-- START INFORMATION SHOWN --
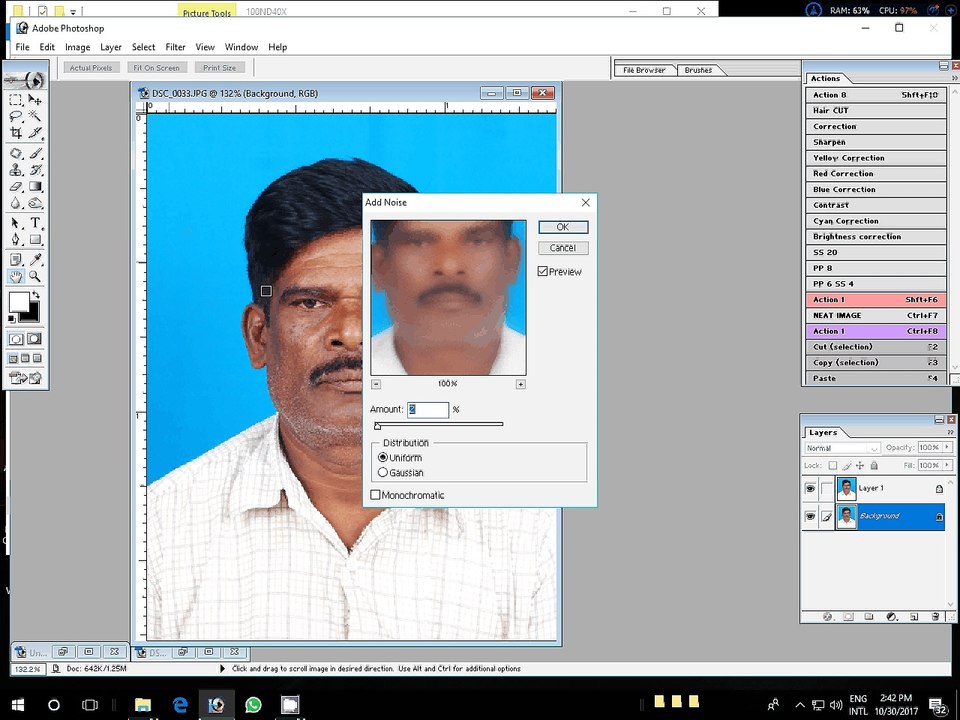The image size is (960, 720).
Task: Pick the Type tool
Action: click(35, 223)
-- END INFORMATION SHOWN --
-- START INFORMATION SHOWN --
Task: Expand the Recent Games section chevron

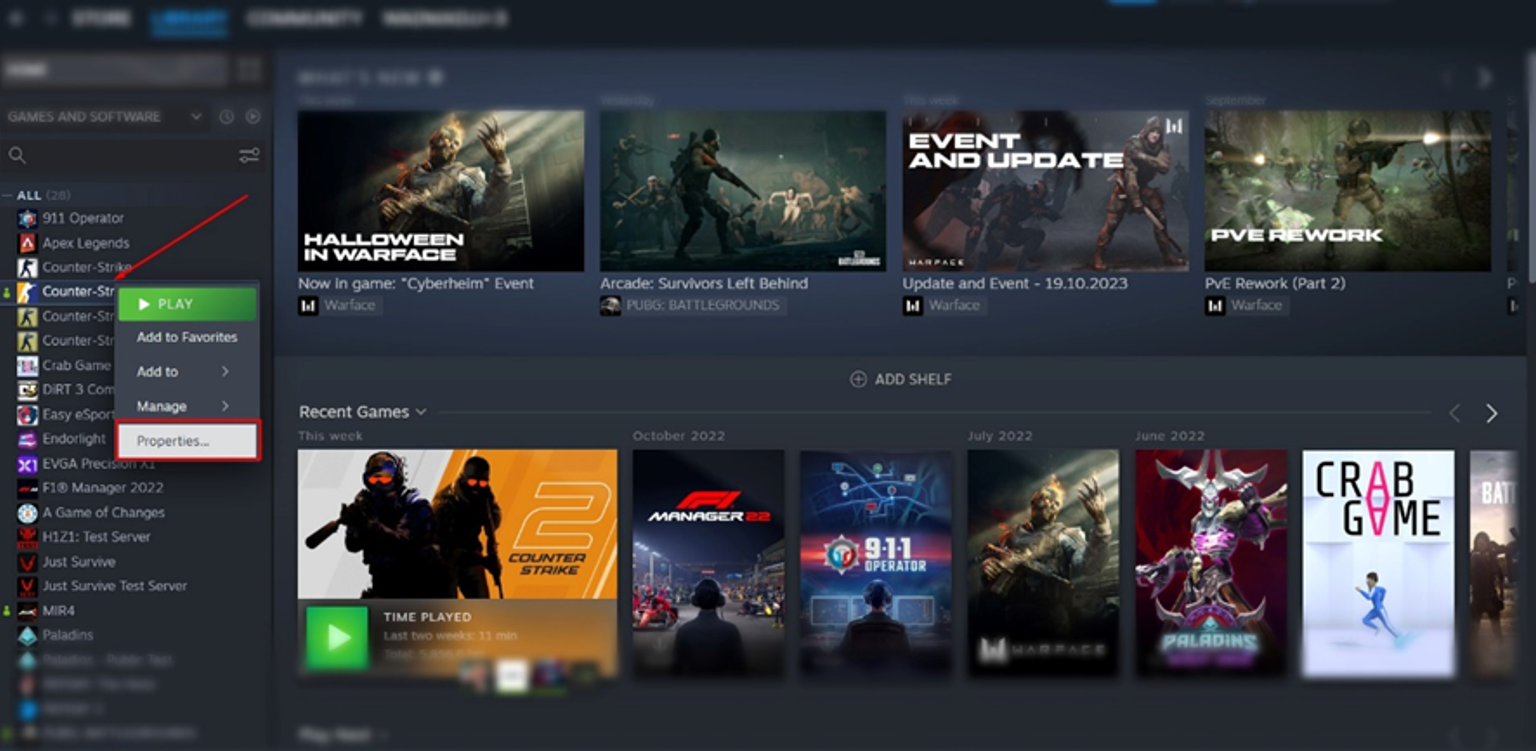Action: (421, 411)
-- END INFORMATION SHOWN --
:: GIVEN REQUEST ::
Rewrite the lines from the one containing "The image size is (960, 720)." through the one containing "Action: click(35, 223)", inclusive, putting "Text tool" in place of "Type tool" and leaving everything else as it is. Omit the pictures.

:: WRITTEN SOLUTION ::
The image size is (960, 720).
Task: Pick the Text tool
Action: click(35, 223)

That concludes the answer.